■ Data supplied
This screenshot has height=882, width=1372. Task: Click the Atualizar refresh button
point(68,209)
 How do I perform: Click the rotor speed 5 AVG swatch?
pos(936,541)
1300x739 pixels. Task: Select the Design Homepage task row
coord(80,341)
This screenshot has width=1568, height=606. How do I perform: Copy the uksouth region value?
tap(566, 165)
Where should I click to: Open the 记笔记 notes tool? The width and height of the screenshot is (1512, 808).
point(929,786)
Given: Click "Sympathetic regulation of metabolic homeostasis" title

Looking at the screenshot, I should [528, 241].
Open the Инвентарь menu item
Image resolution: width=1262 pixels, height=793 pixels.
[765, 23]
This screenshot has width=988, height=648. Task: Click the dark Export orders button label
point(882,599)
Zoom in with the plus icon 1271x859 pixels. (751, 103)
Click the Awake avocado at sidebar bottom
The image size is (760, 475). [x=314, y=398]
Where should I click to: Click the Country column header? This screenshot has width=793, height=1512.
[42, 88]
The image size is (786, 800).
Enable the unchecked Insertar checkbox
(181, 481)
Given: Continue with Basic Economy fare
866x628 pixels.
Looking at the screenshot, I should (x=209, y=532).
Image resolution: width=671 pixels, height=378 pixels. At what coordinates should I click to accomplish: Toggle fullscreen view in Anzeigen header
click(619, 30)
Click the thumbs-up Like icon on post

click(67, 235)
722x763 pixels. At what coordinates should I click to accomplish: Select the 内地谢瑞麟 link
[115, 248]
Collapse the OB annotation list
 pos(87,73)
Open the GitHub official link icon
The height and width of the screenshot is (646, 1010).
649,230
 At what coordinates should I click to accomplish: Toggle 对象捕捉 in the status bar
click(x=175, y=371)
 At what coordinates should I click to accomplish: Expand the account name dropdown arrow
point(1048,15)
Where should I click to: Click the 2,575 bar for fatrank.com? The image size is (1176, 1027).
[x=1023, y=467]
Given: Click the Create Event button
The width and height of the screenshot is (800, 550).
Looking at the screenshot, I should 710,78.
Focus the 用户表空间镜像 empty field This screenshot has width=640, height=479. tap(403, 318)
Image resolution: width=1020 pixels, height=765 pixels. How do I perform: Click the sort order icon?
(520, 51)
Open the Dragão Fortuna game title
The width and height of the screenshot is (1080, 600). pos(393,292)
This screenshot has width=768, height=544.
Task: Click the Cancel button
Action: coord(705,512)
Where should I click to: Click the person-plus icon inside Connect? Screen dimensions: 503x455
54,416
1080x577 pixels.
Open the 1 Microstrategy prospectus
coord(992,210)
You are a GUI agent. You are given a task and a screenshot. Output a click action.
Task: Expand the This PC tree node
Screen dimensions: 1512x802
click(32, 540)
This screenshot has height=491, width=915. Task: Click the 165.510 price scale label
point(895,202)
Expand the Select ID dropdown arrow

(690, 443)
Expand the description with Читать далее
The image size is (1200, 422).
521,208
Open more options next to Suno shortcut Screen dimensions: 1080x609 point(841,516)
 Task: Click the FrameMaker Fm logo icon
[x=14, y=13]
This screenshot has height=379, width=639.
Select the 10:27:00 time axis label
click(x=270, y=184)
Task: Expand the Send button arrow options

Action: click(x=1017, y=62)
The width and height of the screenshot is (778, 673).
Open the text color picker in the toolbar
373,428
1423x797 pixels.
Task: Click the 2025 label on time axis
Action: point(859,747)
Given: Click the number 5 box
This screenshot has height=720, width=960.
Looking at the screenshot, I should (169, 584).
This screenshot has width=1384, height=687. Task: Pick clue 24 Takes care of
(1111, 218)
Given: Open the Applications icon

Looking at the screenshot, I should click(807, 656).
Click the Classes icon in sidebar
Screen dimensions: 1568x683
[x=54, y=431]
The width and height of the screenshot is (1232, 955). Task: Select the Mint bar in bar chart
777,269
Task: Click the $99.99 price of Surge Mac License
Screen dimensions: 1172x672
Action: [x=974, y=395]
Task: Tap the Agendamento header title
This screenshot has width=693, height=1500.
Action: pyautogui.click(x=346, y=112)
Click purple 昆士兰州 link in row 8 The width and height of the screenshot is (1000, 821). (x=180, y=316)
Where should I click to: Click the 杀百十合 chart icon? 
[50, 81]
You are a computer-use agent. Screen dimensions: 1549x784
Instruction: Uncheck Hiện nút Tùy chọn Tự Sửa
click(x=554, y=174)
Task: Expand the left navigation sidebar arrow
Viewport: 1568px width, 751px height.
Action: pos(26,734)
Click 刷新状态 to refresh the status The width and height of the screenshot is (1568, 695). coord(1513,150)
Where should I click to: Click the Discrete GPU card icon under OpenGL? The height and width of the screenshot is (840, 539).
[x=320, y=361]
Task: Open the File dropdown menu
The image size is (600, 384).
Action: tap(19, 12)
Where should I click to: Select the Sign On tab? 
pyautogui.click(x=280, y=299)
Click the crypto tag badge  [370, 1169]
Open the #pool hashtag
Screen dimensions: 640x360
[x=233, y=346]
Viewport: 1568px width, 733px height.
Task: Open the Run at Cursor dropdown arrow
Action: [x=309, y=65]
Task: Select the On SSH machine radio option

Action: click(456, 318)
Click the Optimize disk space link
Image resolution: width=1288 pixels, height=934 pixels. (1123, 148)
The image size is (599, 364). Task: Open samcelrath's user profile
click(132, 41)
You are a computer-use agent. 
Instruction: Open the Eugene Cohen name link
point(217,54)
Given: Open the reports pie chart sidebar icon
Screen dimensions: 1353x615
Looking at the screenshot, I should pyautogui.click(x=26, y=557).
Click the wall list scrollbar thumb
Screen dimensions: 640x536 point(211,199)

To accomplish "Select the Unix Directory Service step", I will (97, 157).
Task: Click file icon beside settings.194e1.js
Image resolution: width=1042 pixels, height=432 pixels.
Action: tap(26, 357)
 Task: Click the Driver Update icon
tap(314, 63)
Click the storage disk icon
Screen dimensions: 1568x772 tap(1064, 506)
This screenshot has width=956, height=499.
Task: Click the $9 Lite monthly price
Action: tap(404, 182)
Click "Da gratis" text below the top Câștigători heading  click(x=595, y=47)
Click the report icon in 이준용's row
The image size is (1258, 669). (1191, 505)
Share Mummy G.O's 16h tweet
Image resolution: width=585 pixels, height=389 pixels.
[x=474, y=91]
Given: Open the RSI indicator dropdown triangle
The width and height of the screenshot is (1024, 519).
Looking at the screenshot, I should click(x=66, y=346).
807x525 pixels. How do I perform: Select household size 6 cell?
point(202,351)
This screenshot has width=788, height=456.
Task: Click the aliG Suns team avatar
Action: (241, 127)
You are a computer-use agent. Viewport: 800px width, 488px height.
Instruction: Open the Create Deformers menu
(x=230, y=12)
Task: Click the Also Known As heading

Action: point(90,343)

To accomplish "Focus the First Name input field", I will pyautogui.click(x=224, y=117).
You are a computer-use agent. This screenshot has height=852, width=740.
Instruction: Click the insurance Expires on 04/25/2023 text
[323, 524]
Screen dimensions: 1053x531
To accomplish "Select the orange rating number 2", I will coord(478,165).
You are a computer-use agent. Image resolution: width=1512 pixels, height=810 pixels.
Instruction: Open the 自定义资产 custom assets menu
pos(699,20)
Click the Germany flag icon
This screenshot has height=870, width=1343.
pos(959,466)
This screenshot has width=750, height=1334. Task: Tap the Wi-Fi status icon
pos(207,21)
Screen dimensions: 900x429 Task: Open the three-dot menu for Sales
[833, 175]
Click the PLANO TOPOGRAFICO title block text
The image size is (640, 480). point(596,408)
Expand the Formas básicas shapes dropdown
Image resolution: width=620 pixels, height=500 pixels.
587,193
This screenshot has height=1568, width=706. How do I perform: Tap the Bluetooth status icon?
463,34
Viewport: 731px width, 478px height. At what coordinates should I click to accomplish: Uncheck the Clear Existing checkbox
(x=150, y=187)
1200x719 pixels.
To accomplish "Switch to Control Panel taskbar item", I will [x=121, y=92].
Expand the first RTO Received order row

■ Your goal
Tally each line in the data that holds the word "computer"; write only the total.

■ Task result
5